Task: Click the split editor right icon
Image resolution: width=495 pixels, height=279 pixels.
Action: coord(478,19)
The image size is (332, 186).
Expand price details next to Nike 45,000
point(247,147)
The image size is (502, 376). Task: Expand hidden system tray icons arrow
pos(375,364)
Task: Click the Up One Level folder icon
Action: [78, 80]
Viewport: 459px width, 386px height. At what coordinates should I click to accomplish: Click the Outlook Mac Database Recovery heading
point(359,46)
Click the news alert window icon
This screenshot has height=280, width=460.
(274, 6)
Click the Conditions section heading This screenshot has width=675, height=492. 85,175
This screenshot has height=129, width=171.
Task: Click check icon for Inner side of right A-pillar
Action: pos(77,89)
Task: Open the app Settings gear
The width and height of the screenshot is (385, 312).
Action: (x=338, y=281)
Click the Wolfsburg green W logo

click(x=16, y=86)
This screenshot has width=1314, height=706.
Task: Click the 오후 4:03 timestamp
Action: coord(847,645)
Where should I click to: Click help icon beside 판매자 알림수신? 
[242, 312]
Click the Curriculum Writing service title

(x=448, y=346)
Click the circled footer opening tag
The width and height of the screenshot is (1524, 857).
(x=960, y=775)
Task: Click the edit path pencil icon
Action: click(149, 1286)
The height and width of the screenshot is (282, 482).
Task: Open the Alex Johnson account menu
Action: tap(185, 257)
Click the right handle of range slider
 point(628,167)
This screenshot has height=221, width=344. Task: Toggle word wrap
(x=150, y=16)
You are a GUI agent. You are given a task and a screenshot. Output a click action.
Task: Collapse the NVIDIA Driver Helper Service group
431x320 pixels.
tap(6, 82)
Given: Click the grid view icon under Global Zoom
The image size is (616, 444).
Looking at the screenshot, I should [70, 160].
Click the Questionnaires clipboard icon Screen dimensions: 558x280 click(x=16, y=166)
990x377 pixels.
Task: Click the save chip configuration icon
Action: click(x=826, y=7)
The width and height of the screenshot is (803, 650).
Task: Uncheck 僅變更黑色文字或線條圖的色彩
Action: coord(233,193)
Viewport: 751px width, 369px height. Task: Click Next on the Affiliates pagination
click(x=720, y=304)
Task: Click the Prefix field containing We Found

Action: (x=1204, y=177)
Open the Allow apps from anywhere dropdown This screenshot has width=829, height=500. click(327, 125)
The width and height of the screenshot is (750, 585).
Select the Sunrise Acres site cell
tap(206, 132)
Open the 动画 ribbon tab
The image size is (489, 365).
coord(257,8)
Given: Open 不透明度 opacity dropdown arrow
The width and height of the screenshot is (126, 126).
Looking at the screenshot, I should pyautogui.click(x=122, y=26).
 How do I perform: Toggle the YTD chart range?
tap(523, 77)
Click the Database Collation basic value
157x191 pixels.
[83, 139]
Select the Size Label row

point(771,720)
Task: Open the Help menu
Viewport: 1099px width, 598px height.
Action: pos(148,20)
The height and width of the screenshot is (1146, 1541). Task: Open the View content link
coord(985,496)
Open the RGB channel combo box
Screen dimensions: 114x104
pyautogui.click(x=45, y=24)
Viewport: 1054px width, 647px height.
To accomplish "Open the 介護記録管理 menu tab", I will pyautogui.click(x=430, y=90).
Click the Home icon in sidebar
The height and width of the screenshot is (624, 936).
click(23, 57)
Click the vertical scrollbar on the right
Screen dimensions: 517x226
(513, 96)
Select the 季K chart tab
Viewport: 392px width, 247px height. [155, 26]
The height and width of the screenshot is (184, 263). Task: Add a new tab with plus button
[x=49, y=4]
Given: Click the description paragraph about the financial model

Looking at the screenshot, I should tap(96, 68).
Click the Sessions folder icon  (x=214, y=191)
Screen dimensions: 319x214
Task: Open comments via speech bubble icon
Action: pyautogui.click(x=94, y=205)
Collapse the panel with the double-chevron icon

◆ **Your task**:
Lay out the material as a Markdown table with the columns "Row" and "Line", from the line containing "Select the 季K chart tab" through the end of the material. Give each line its own numbered row and omit blank lines.

◆ **The result**:
| Row | Line |
|---|---|
| 1 | Select the 季K chart tab |
| 2 | Viewport: 392px width, 247px height. [155, 26] |
| 3 | The height and width of the screenshot is (184, 263). Task: Add a new tab with plus button |
| 4 | [x=49, y=4] |
| 5 | Given: Click the description paragraph about the financial model |
| 6 | Looking at the screenshot, I should tap(96, 68). |
| 7 | Click the Sessions folder icon  (x=214, y=191) |
| 8 | Screen dimensions: 319x214 |
| 9 | Task: Open comments via speech bubble icon |
| 10 | Action: pyautogui.click(x=94, y=205) |
| 11 | Collapse the panel with the double-chevron icon |